The demo works. Then you point it at real data and it hallucinates something confidently wrong, loops 40 times before timing out, or fails silently and you don't notice for two days.
This is the pattern. Almost every founder who's tried to build agents has hit it at least once. And almost every time, the model gets blamed. But the model isn't the problem.
The architecture is.
#What an agent actually is
An agent isn't a chatbot with extra steps. It's a system that has a goal, has tools it can call to take action in the world, and runs a loop — observe, reason, act, observe — until the goal is achieved or it hits a stop condition.
That loop is where the intelligence lives. It's also where most implementations break.
When founders treat agents like chatbots, they skip the loop entirely. One call, one response, done. That's a prompt wrapped in an API call. Not an agent.
#The failure modes, roughly in order of how often I see them
No grounding in real-world state. The agent makes decisions based on what it thinks is true rather than what is true right now.
Classic example: a customer support agent responding to billing questions based on your pricing structure from six months ago, because nobody gave it a tool to look up live subscription data. Every answer it gives about plan features is confidently, plausibly wrong.
The fix is straightforward but easy to skip: give the agent tool calls that read live data. A get_customer_tier(email) function that hits your actual database beats any amount of context stuffed into the system prompt. If the agent can look something up, don't make it remember it.
Unbounded loops. The agent gets stuck reasoning about a problem, calling the same tool repeatedly, because you never defined what "done" looks like. This is how you wake up to a $400 API bill on a Tuesday with no explanation.
The agent didn't fail loudly. It just kept going.
Hard-code a maximum iteration count before anything ships. If the agent reaches that limit without completing the goal, route it to a human — don't let it loop silently into your bill. The stop condition isn't optional.
Using the LLM for things tools should do. Founders ask the model to do math, track state across turns, or look up real-time data — things LLMs handle poorly — instead of building deterministic functions that handle those tasks reliably.
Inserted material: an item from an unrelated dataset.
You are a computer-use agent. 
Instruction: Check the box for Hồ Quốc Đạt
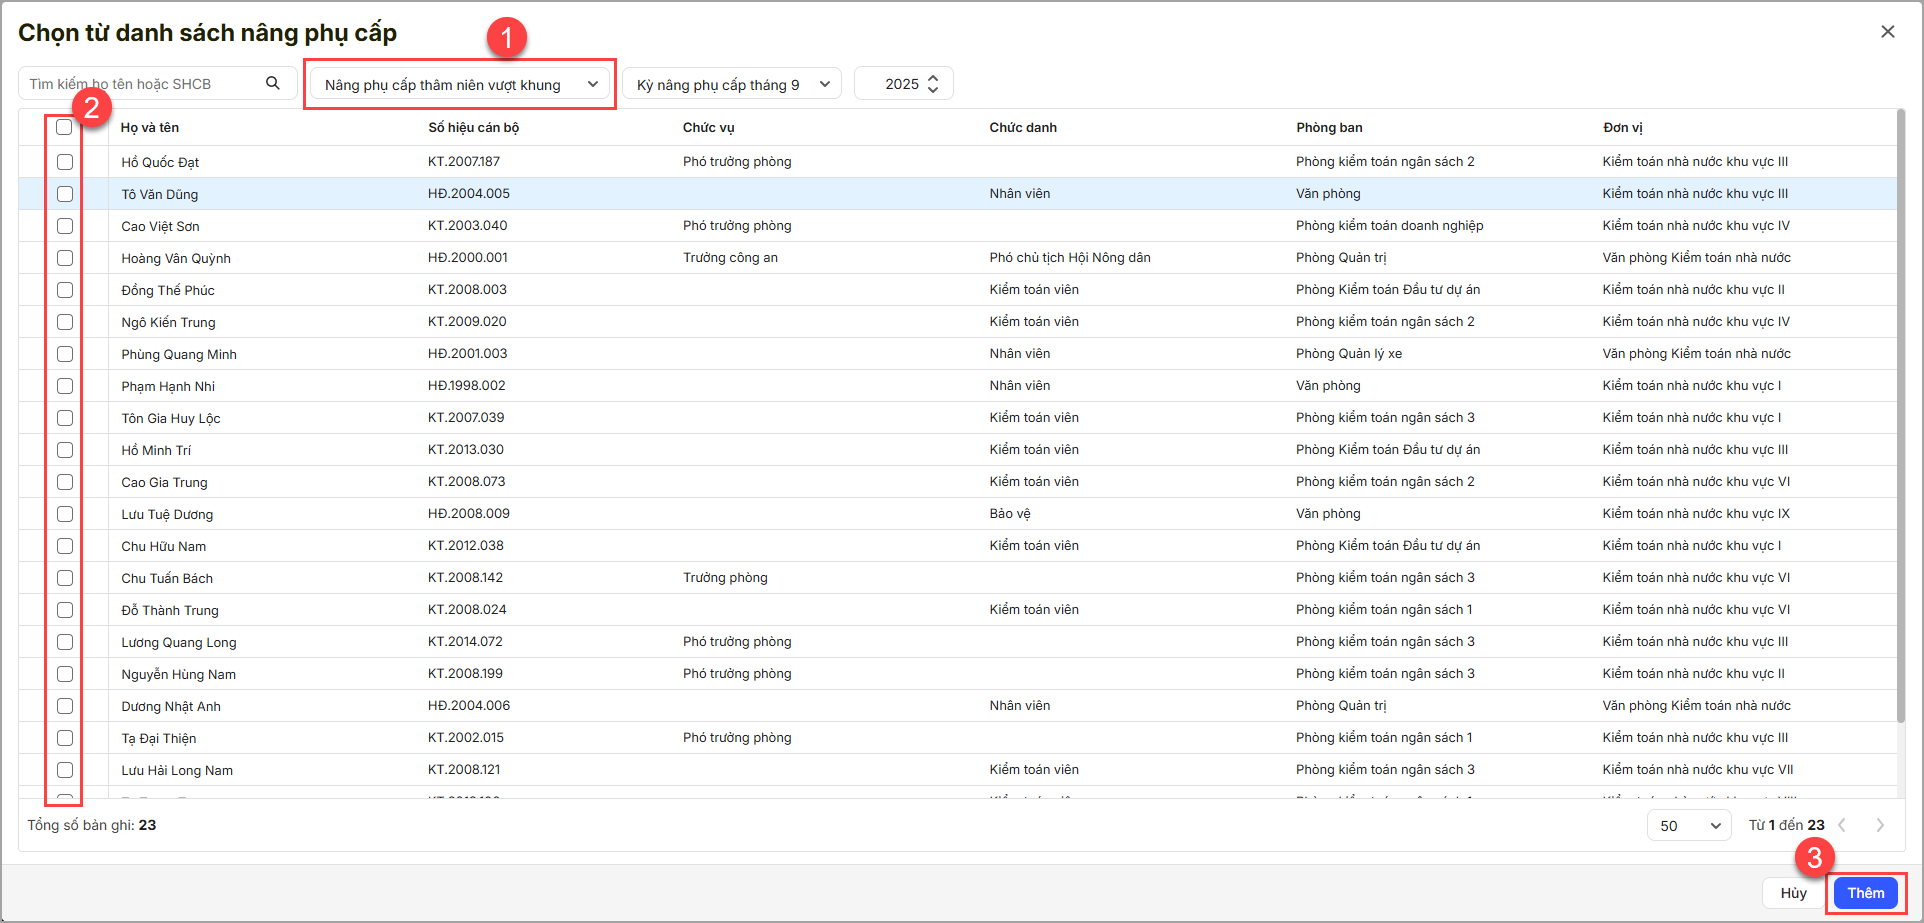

An LLM is excellent at reasoning, planning, interpreting ambiguous input, and generating text. It should not be your calculator, your database, or your search engine. Before adding something to the system prompt, ask: could a simple function do this better and more reliably? If yes, build the function. Give it to the agent as a tool.
No observability. When something goes wrong, you can't figure out why because you never logged what the agent decided and why it decided it.
Build the trace before you build features. Every tool call, every observation, every reasoning step — log it. Running blind in production isn't a fast iteration loop. It's a fast path to breaking things you can't diagnose.
#The architecture that actually holds up
AGENT LOOP
├── System prompt (goal + constraints + available tools)
├── Current state (what has happened so far)
├── Tool calls (deterministic functions the agent can invoke)
├── Observation (what the tool returned)
└── Stop condition (max_iterations OR goal_met OR error_threshold)
The system prompt is the job description — goal, constraints, tools available. Keep it specific and don't try to handle every edge case in the prompt. Edge cases belong in your error handling logic.
State is the agent's working memory within a single run. Keep it minimal. Everything that can live in a tool call should live there, not in the context window.
Tools are deterministic, testable, and completely separate from the LLM. Build each one like a small API endpoint you can test in isolation before wiring it into the agent. If you can't test it independently, it's not ready.
The stop condition is non-negotiable. Without one, you don't have an agent. You have a liability.
#A real example: lead research at scale
Here's an agent pattern running in production at B2B companies doing outbound work:
Goal: Given a company name and domain, produce a prospect brief — company size, funding stage, recent news, tech stack signals, suggested outreach angle.
Tools:
search_web(query)→ returns top resultsget_linkedin_data(domain)→ headcount, industry, recent postsget_crunchbase_summary(name)→ funding historyanalyze_tech_stack(domain)→ detected technologies
The loop: Agent receives company input → calls tools to gather data → synthesizes into a structured brief → checks if all sections are complete with recent data → if not, identifies the gap and calls additional tools → returns brief, or routes to human after N iterations if data is insufficient.
In practice: paste 20 company names into a spreadsheet. Run the agent on each. Twenty minutes later, 20 research briefs — accurate because the agent pulled live data, not hallucinated plausible-sounding facts. What used to take a researcher 3 hours is now zero marginal time per run after the initial setup.
#How to actually start
Pick one repetitive research or data-gathering task you do at least three times a week. Map the data sources you use to complete it — those become your tools. Write the system prompt in plain English: what's the goal, what are the constraints, what does a good output look like?
Build the tools first. Test each one independently. Then connect the agent, run 10 test cases with full logging, and verify the outputs before it touches anything real. Add the stop condition and error handling before anything goes to production.
The best first agent is the simplest one that reliably does one thing. Complexity is what you add after it works — not before.